In today’s fast-paced digital world, application reliability is critical. A single failure in a database, external API, or caching service can impact performance and lead to downtime. Health checks in ASP.NET Core help monitor the status of your app and its dependencies, ensuring smooth operation and proactive issue detection. They provide a simple way to check system health, notify monitoring tools, and even help with load balancing in cloud environments.
In this post, we'll explore how to implement health checks in ASP.NET Core to keep your application running smoothly and resilient against failures.
In ASP.NET Core, you can implement health checks using the built-in Microsoft.AspNetCore.Diagnostics.HealthChecks
middleware. Health checks help monitor the status of your application and its dependencies (like databases, external APIs, etc.).

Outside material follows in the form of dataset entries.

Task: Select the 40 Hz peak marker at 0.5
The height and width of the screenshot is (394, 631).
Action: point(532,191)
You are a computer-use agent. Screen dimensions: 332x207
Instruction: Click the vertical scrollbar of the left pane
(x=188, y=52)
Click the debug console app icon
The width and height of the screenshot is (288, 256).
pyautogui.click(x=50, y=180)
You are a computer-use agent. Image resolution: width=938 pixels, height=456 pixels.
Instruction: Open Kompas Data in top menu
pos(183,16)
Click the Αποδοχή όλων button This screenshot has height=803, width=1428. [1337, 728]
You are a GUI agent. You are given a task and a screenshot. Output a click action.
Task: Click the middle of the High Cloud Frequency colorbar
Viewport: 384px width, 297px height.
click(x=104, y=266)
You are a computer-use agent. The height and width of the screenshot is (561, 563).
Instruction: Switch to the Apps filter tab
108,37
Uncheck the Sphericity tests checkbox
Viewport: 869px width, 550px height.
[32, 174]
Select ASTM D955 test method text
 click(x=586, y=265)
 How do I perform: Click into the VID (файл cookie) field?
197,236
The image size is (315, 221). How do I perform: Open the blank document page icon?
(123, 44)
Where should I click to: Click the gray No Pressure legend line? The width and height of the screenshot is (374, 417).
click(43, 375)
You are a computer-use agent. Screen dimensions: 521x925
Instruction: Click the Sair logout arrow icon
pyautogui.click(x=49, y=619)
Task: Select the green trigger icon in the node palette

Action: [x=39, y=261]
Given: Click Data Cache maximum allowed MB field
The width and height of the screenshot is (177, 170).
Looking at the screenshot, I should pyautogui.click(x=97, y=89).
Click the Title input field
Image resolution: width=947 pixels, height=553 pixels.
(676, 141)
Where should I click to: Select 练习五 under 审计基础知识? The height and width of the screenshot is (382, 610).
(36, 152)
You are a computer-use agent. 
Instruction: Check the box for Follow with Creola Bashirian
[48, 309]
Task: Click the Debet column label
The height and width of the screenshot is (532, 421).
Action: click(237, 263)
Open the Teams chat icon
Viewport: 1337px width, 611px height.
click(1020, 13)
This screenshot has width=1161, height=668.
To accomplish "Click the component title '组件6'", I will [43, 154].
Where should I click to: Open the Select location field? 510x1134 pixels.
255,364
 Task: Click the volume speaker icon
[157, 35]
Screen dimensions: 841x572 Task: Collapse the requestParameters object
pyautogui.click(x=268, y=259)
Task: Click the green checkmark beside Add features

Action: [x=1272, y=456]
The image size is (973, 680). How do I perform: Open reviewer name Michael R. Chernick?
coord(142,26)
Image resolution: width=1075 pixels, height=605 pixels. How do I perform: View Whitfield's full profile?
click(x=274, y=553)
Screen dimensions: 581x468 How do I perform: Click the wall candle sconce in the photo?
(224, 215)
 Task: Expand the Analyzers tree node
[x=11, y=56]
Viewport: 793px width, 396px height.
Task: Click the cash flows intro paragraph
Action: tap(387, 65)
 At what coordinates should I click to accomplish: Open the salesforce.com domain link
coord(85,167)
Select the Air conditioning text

ASP.NET Core has built-in support for health checks, but if you need UI support or database checks, install additional packages:
dotnet add package AspNetCore.HealthChecks.UI
dotnet add package AspNetCore.HealthChecks.UI.Client
dotnet add package Microsoft.Extensions.Diagnostics.HealthChecks.EntityFrameworkCore
First, add the health checks middleware in your Program.cs
(for .NET 6+) or Startup.cs
(older versions):
// Program.cs
var builder = WebApplication.CreateBuilder(args);
// Add health checks
builder.Services.AddHealthChecks();
var app = builder.Build();
// Add health check endpoint
app.UseHealthChecks("/health");
app.Run();
For a more detailed implementation with specific checks, here's an example:
// Program.cs
var builder = WebApplication.CreateBuilder(args);
// Add health checks with specific checks
builder.Services.AddHealthChecks()
.AddMemoryHealthCheck("memory", maximumMemoryBytes: 104857600) // 100MB
.AddDiskStorageHealthCheck(setup =>
setup.AddDrive("C:\\", minimumFreeMegabytes: 1000)) // 1GB free
.AddUrlGroup(new Uri("https://api.example.com"), "external-api-check");
var app = builder.Build();
// Configure health check endpoint with response
app.UseHealthChecks("/health", new HealthCheckOptions
{
ResponseWriter = async (context, report) =>
{
context.Response.ContentType = "application/json";
var response = new
{
status = report.Status.ToString(),
checks = report.Entries.Select(e => new
{
name = e.Key,
status = e.Value.Status.ToString(),
description = e.Value.Description
})
};
await context.Response.WriteAsJsonAsync(response);
}
});
app.Run();
To add custom health checks, create a class implementing IHealthCheck
:
public class CustomHealthCheck : IHealthCheck
{
public Task<HealthCheckResult> CheckHealthAsync(
HealthCheckContext context,
CancellationToken cancellationToken = default)
{
// Your custom health check logic
bool isHealthy = CheckSomeCondition();
return Task.FromResult(
isHealthy
? HealthCheckResult.Healthy("System is healthy")
: HealthCheckResult.Unhealthy("System is unhealthy"));
}
private bool CheckSomeCondition()
{
// Implement your condition checking logic
return true;
}
}
// Register it in Program.cs
builder.Services.AddHealthChecks()
.AddCheck<CustomHealthCheck>("custom_check");
You can also add health check UI (optional):
// Add NuGet package: AspNetCore.HealthChecks.UI
builder.Services.AddHealthChecksUI()
.AddInMemoryStorage();
app.UseHealthChecksUI(config =>
{
config.UIPath = "/health-ui"; // Access at /health-ui
});
Common Health Check Types You Can Add:
-
.AddSqlServer(connectionString)
- SQL Server check -
.AddRedis(redisConnectionString)
- Redis check -
.AddNpgSql(connectionString)
- PostgreSQL check -
.AddMongoDb(mongodbConnectionString)
- MongoDB check
Usage Example:
public class MyService
{
private readonly IHealthCheckService _healthCheckService;
public MyService(IHealthCheckService healthCheckService)
{
_healthCheckService = healthCheckService;
}
public async Task CheckHealthAsync()
{
var result = await _healthCheckService.CheckHealthAsync();
if (result.Status == HealthStatus.Healthy)
{
// Handle healthy state
}
}
}
Key Points:
- Default endpoint is
/health
- Returns HTTP 200 for healthy, 503 for unhealthy
- Can be used with load balancers
- Supports dependency injection
- Can be secured with authorization
To Test:
- Run your app
- Navigate to
http://localhost:port/health
- For UI (if added):
http://localhost:port/health-ui
Use Cases:
- Application monitoring: Check database, cache, and API status.
- Load balancer health checks: Route traffic only to healthy instances.
- Kubernetes readiness and liveness probes: Ensure smooth deployments.